In Canada in 1993, the federal government and several public health organizations began recommending that parents place their babies on their backs to sleep. SIDS rates had been falling since the late 1980s, but after the government launched a formal “Back to Sleep” campaign in 1999, the rate of SIDS in Canada fell by 50 percent over the next five years. Researchers believe this significant reduction can be directly linked to the increase in the number of babies who were put to sleep on their backs, as well as to lower smoking rates among pregnant women.

OBSERVATION QUIZ

Back-sleeping babies sometimes squirm, making the blankets covering them come loose—another risk factor for SIDS. What detail makes that unlikely here?

The swaddling blanket is not only folded under the baby but is also tied in place.

Stomach-sleeping is a proven, replicated risk, but it is not the only one: SIDS still occurs. Beyond sleeping position, and factors such as cigarette smoke in the household and low birth weight, other risks include a brain-stem abnormality that produces too little serotonin (a neurotransmitter), soft blankets or pillows, and bed-sharing (when infants sleep in their parents’ beds) (Duncan et al., 2010; Ostfeld et al., 2010).
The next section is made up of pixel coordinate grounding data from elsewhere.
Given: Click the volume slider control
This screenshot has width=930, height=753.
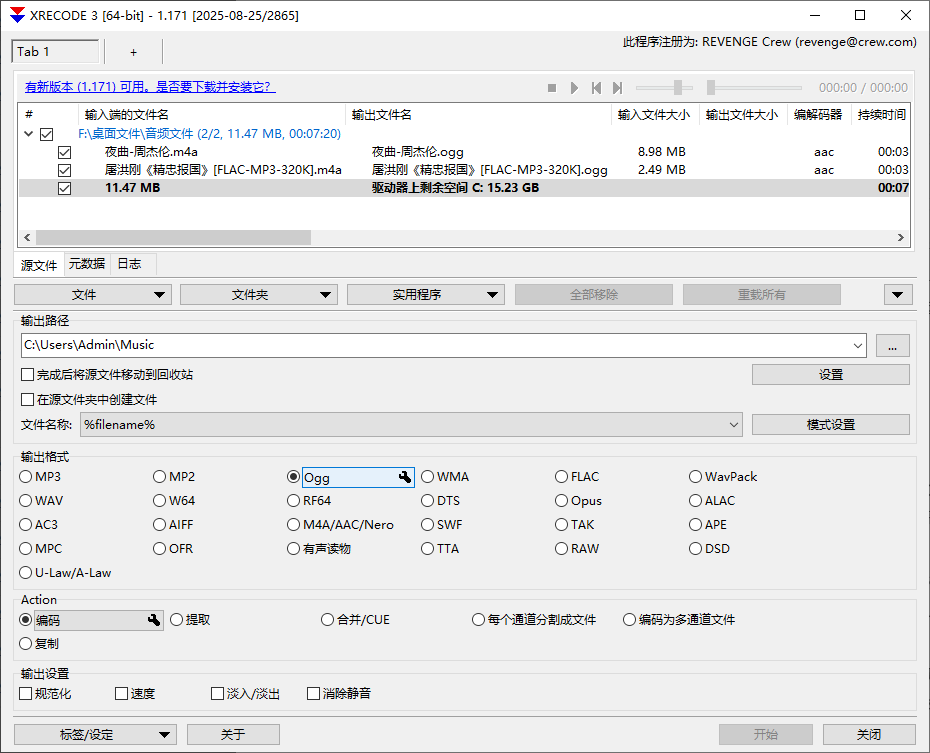Looking at the screenshot, I should (678, 88).
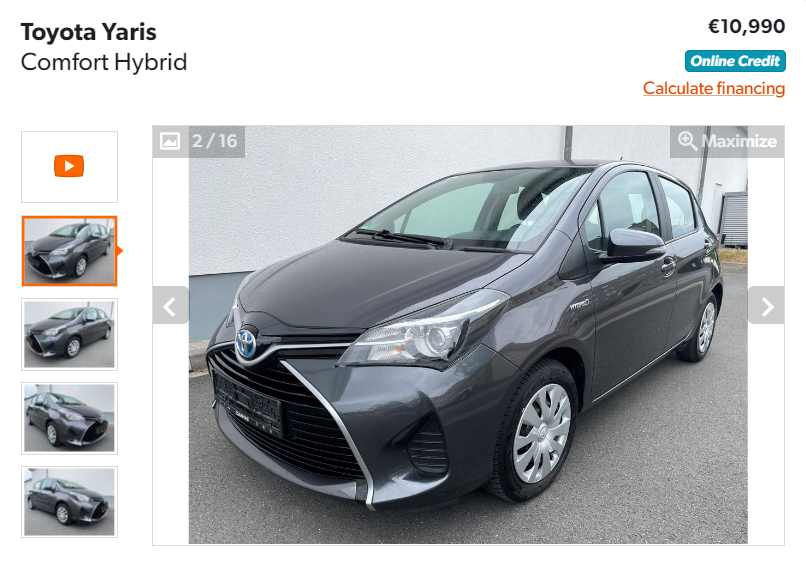This screenshot has width=806, height=567.
Task: Select the orange-highlighted active car thumbnail
Action: click(x=69, y=251)
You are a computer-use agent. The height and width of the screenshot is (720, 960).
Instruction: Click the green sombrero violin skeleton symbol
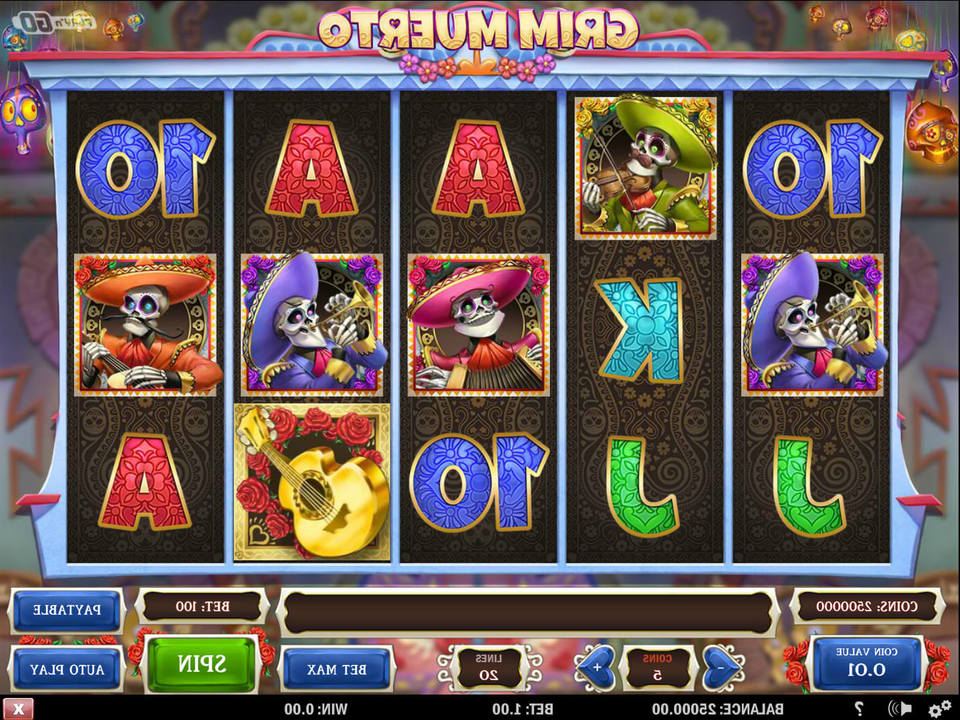tap(645, 167)
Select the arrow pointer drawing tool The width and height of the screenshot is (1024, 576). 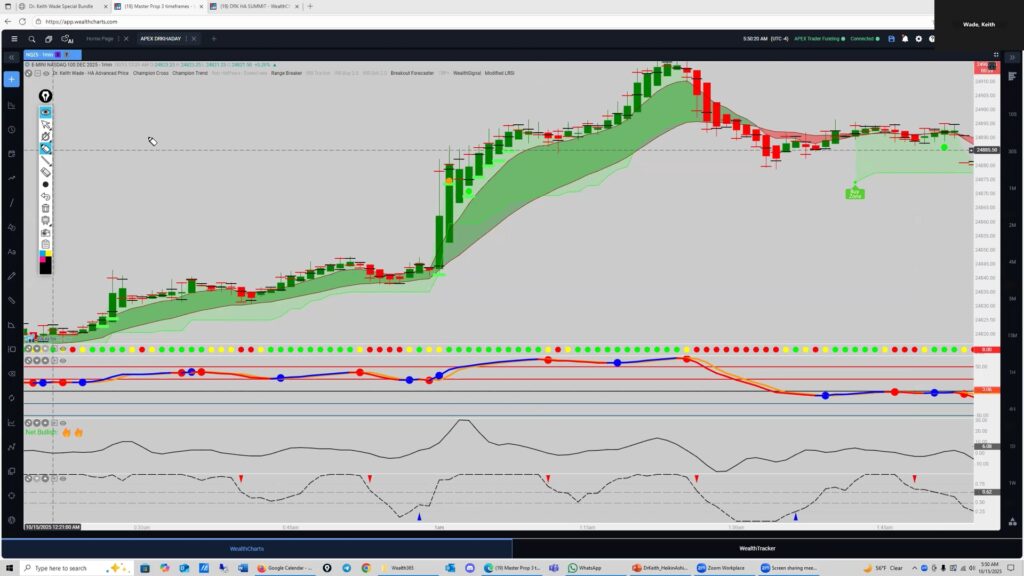[45, 124]
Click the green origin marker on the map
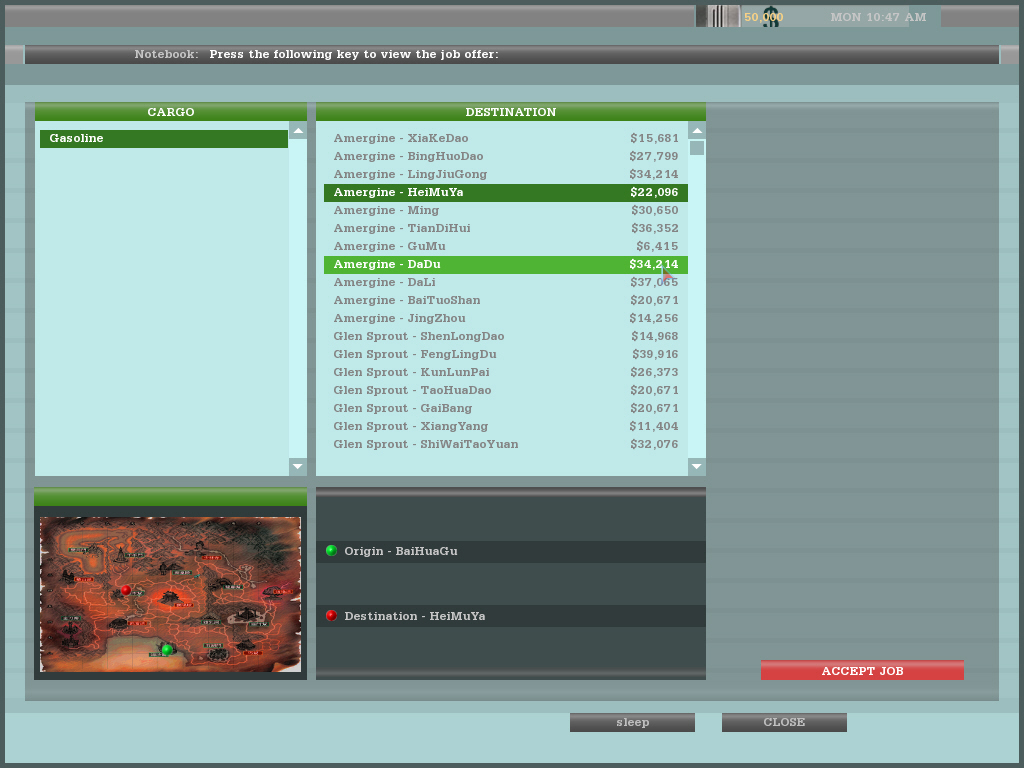 [166, 650]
In Canada, there is currently a higher incidence of SIDS among infants born prematurely and with low birth weight or those born to low-income or Aboriginal parents (Public Health Agency of Canada, 2011a). As with almost every development, a combination of nature and nurture produces the outcome.

*Each chapter includes a feature entitled A View From Science that is intended to help readers to understand the scientific process as well as to learn details of a topic of interest. For both reasons, don’t skip over these features.